Entre os meninos, 31,7% declararam já ter se relacionado sexualmente alguma vez, enquanto entre as garotas o percentual caiu pela metade: 15,6%. Pouco mais da metade dessas pessoas utilizou preservativo na primeira relação: 59%. A taxa de gravidez é de 0,4%.
Segundo o subsecretário Fábio de Sousa, orientadores educacionais têm a função de acompanhar os alunos, inclusive em relação à prevenção. É regra a orientação específica sobre a situação escolar, a gestação e os direitos garantidos aos pais. A principal preocupação seria com a evasão escolar. Conforme os números do Pense, 79% dos alunos dizem ter recebido orientação preventiva nas escolas públicas e privadas do DF.
Saiba Mais
Dados do Instituto de Pesquisa Econômica Aplicada (Ipea) mostram que uma em cada cinco crianças no Brasil é filha de mãe adolescente, sendo que 58% dessas adolescentes não estudavam quando engravidaram.

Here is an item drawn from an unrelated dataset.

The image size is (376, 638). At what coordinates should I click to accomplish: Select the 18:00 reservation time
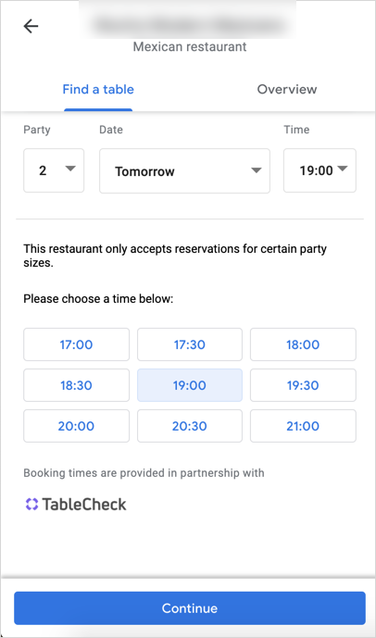click(x=303, y=344)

A Organização Mundial da Saúde (OMS) recomenda o aleitamento materno pelo menos até o 6 meses de idade, quando a criança deve ter acesso exclusivamente a esse alimento. Bebês que são amamentados ficam menos doentes e são mais bem nutridos do que aqueles que ingerem qualquer outro tipo de alimento.
Uma portaria do Ministério da Educação publicada em maio de 2017 no Diário Oficial da União garante o direito de mães amamentarem seus bebês em instituições do sistema federal de ensino, mesmo que não haja uma estrutura ou espaço específico para isso.